--- Data supplied ---

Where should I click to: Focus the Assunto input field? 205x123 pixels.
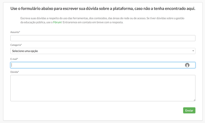[103, 38]
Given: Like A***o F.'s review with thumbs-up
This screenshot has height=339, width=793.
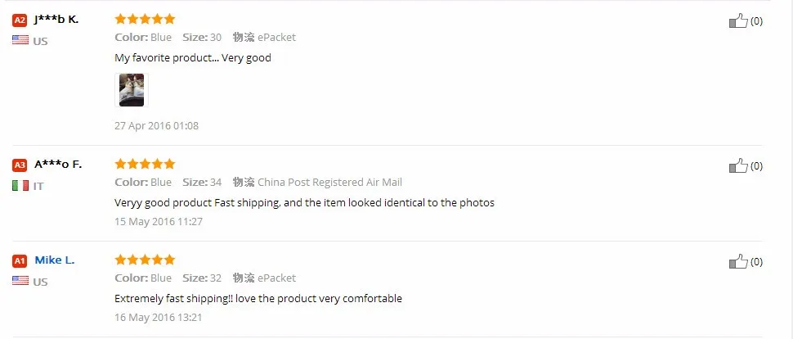Looking at the screenshot, I should point(738,166).
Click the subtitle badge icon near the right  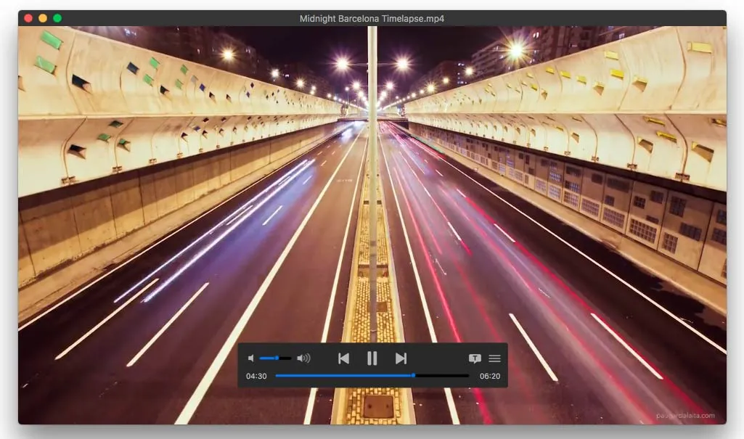pyautogui.click(x=474, y=358)

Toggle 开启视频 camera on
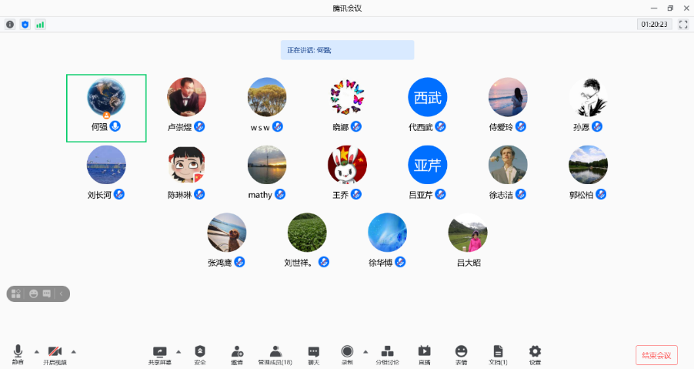pos(55,354)
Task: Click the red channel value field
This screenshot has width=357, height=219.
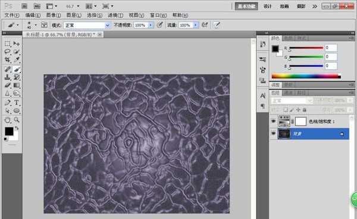Action: [x=331, y=48]
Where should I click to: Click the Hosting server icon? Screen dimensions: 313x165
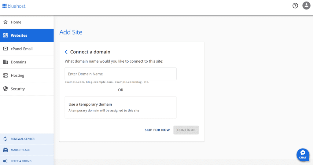(x=6, y=75)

---

About this task -
A word-for-word copy of the lines from the one with "Where should I click to: Click" through the last line of the data above is required, with both end lines included and no pictures.

Completed task -
Where should I click to: Click the Hosting server icon? Screen dimensions: 313x165
(x=6, y=75)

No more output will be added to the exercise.